Такой диагноз подтверждает история двадцатого века. Первая мировая война и разрушение этоса рациональной Европы, бессмысленно благородствующей в болотных окопах. Российская революция и ложная вера в ложный метанарратив спасения мира. Зверства фашизма и немецкое «бегство от свободы». Вторая мировая война и научное, организованное в мельчайших деталях истребление евреев. Атомная бомба. Раздел мира на две части. Холодная война. Американские колорадские жуки на польских полях. Советский спутник. Деколонизация и африканские мечты о благосостоянии. Смерть Кеннеди и Мартина Кинга. Посадка на Луне. Прыжок через стену, крушение коммунизма и конец раздела мира, а вместе с ним и базовых для Запада моральных критериев, позволявших отличать «good guys» od «bad guys» («хороших парней» от «плохих парней»). Имплозия колониальных метрополий, всасывание в них многомиллионных масс цветного населения колоний, эксплозия многокультурности. Исламский фундаментализм. Глубокий кризис религии и «электронный костел», торгующий религией, легко усваиваемой, растворимой, дешевой и доступной, красочно оформленной, кое-где мрачноватой, в зависимости от настроений потребителей. Переход из «эпохи производства» в «эпоху потребления», в которой идеология тяжелого труда оказалась замещенной стремлением к бесконечному удовольствию.
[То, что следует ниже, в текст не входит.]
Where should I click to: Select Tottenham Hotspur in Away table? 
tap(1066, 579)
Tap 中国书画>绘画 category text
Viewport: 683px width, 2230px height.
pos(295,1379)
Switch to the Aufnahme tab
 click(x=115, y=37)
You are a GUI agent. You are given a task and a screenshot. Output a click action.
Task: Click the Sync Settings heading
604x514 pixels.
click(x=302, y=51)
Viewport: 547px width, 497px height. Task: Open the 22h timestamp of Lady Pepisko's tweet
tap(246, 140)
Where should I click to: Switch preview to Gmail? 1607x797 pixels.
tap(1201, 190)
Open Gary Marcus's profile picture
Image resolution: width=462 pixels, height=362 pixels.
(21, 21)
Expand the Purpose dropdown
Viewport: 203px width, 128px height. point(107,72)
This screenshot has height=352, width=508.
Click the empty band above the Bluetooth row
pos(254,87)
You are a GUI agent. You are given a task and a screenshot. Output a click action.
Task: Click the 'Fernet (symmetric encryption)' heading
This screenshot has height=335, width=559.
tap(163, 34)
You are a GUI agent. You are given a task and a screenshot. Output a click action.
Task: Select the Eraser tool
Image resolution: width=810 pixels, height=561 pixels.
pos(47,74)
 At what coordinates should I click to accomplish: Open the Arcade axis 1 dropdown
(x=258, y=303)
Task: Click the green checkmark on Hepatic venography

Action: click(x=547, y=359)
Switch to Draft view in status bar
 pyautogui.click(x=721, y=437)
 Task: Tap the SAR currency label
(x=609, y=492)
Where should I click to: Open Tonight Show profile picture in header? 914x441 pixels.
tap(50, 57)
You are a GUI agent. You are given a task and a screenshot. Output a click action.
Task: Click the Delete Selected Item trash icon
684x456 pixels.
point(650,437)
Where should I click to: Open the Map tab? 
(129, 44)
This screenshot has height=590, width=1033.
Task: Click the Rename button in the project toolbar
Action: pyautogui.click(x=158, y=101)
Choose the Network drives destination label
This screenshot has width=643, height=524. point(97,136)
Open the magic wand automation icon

Многократная компрометация профессиональной политики («Watergate» или война «на верху»), которая нисколько не уменьшила возбуждение от очередных выборов, а лишь охладила политическую повседневность. Терроризм. Экологический кризис и AIDS. Но и этого мало, стихийное, почти биологическое развитие телекоммуникаций и информационной техники, которые за несколько лет уменьшили планету до размеров деревни. Что еще нас ожидает? Встречи Третьего Уровня? Телепортация? (Это слово было вписано в книгу одним из нас в конце 1996 года; весной 1997 года пресса сообщила о самоубийстве более 20 благополучных калифорнийцев, которые были убеждены, что оно позволит им с помощью Интернет достичь ближайшей к нашей планете станции «типа НЛО»). Наводнение богатого Севера бедным Югом? Бессмертие в пробирке? (Тем временем: этот вопрос был поставлен нами перед появлением на свет Dolly, овечки, выведенной из гена другой овцы). Возникновение третьего и четвертого пола, кто ответит, какого пола Michael Jackson? Кроме Фиделя Кастро ничего устойчивого и неизменного не осталось. Хотя и Фидель уже как бы немного…

В потоке событий, неожиданных и мгновенных поворотов мир теряет свою реальность. Или, как говорил Бодрийар, сама реальность теряет свою реальность, сводится к мерцанию строк на телеэкране. Городской человек в отношении действительного мира стоит перед лицом двух видов сообщений: телевизионных новостей, насыщенных страхом (и страстями) и MTV, с господствующим в нем бесконечным удовольствием. Оба они одинаково нереальны, оба одинаково космически лишены реального места и внетелевизионного опыта. При этом парадоксально, что оба они становятся для миллионов единственной принимаемой реальностью. Наша жизнь неуклонно приобретает гиперреалистичекий характер, вызванный телесообщением. Становится вторичной экранизацией медиальных первообразов. Калька с кальки, копия с копии. Существование утрачивает свою материальность, мы уже не в состоянии ощущать реальность «саму по себе», разминать в ладонях землю и ощущать пальцами зов миллионов лет. Стремимся к прогрессу в ожидании новой радикальности. Ничему не удивляемся (вчера прочитал в газете, что шестилетний мальчик после просмотра анимационной версии Batmana воплотился в своего героя и уверенный в том, что сила воли способна удержать его над землей, прыгнул с третьего этажа; к счастью, после больницы он вернулся домой). Ведь мы все уже видели на экране…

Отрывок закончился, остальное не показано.